Document extract ▸
============
It thanked Starwood’s management and advisors for their support through the process, adding that the company had “met many of our acquisition criteria, including the ability to generate consistent, long-term returns over time.”

Earlier this week, Starwood said it was still recommending Marriott’s offer even as it negotiated the “non-price terms” of what it thought was likely to lead to a superior binding offer from Anbang.

The Anbang consortium, including China’s Primavera Capital and US private equity group JC Flowers, raised its terms twice over the Easter weekend, from $ 78 per share to $ 82.75. Its US target had been comfortable that it had the funding for the original offer but was pressing for confirmation that it could fund the increased terms.

The end of the Chinese insurer’s role in one of the most contentious M&A battles in recent memory comes only days after Anbang sweetened its all-cash offer for Starwood, owner of the W Hotels, Sheraton and St Regis brands.

Marriott’s offer of $ 21 in cash and 0.80 of its own shares for each Starwood share was worth about $ 82 per share after Marriott’s shares fell almost 5 per cent on Thursday.

Starwood’s shares fell as much as 5.3 per cent to $ 79 in extended trading. They had been trading above both suitors’ offers, because of a side deal with Interval Leisure Group to sell Starwood’s timeshare business for about $ 5.83 a share in cash. That side deal remains in place.
============
Collected material ▸
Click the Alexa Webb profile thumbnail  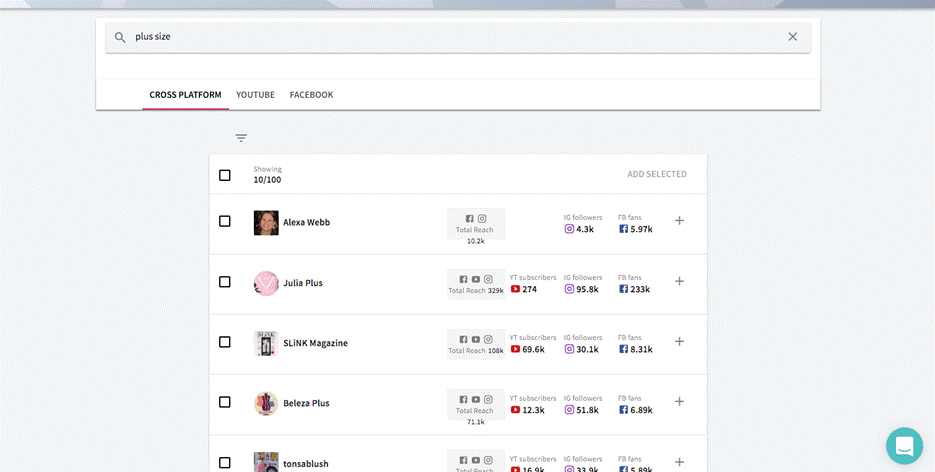pos(266,222)
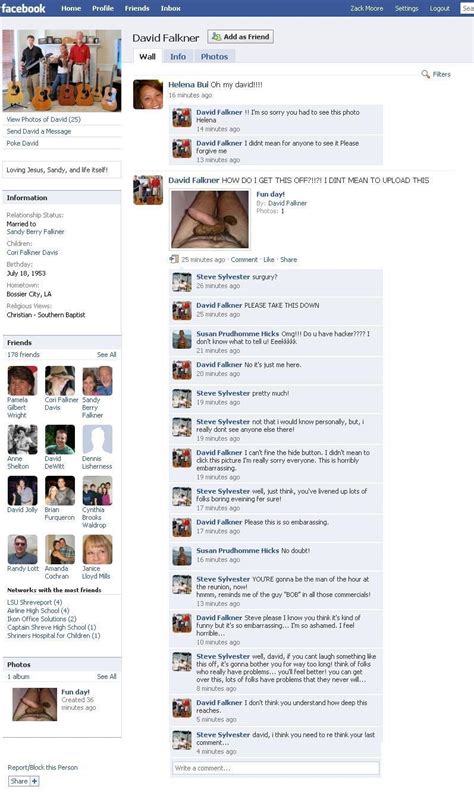Open the LSU Shreveport network link
Image resolution: width=474 pixels, height=793 pixels.
point(34,602)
============
Task objective ▸
Answer these questions from the Starwood takeover excerpt, one answer per line:
(a) To what per-share figure did the Anbang consortium raise its terms over the Easter weekend?
(b) Which three hotel brands does Starwood own?
(c) With which company did Starwood have a side deal to sell its timeshare business?

Final result ▸
(a) $82.75 per share
(b) W Hotels, Sheraton and St Regis
(c) Interval Leisure Group